Results and discussion

Mortality:

No mortalities occured in this study.

Clinical signs:

other: other: Piloerection and hunched posture were seen, being common symptoms in acute dermal tests.

Gross pathology:

At necropsy no deviations from normal morphology were found.

Other findings:

No other findings were noted.

Any other information on results incl. tables

No other information

Applicant's summary and conclusion

Interpretation of results:

GHS criteria not met

Remarks:

according to EU GHS

Conclusions:

The LD 50 is greater than 2000 mg/kg body weight.

Executive summary:

The toxic effects of FeNaEDDHA in the albino rats were investigated according to the OECD Guideline 402 on Acute Dermal Toxicity. Ten healthy albino rats were dosed dermally in a limit test with a single concentration of test material at a dose level of 2000 mg/kg body weight.

Approx. 24 hours before treatment an area on the back of the rat of at least 10% of the body surface was shaved with an electric clipper.The test substance was evenly dispersed on the skin. It was covered with a gauze-lined semiocclusive dressing fastened around the trunk with an adhesive elastic bandage. After 24 hours the dressing was removed and the skin was cleaned with lukewarm water.
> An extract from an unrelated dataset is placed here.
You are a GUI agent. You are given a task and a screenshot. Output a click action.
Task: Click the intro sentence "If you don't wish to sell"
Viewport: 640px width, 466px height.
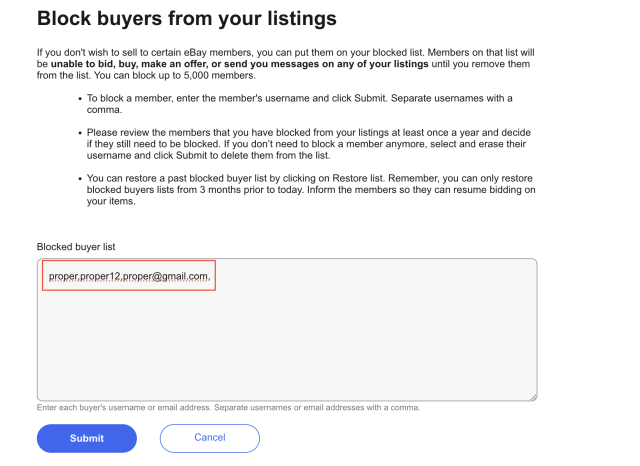point(150,51)
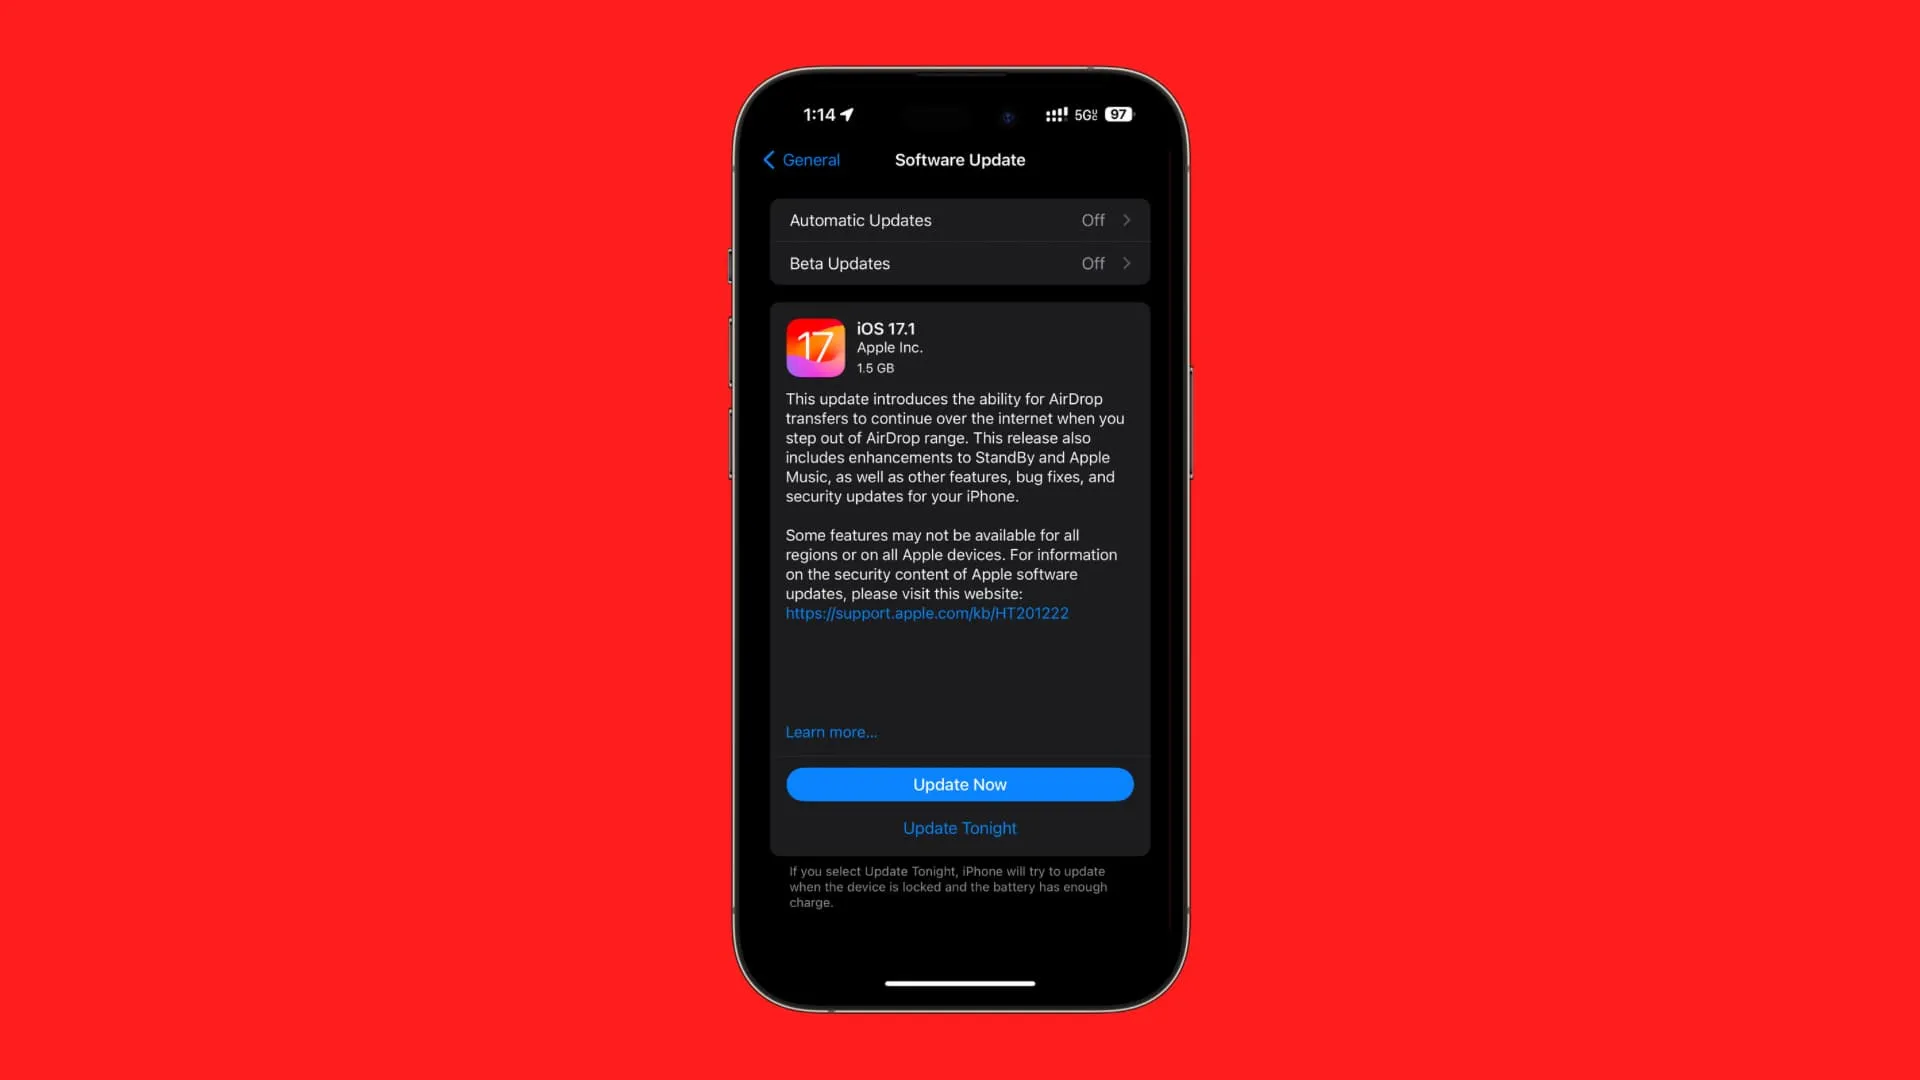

The animals were observed daily for signs of mortality, toxicity and pharmacological effects. Bodyweights were recorded immediately before application and on days 7 and 14. All animals were examined for gross pathology.

All animals survived the 2000 mg/kg bw dermal application. Piloerection and hunched posture were seen in the study, being common symptoms in acute dermal tests. Body weight changes were normal. The animals recovered within 1 day. At necropsy, no deviations from normal morphology were found. The LD50 is greater than 2000 mg/kg body weight.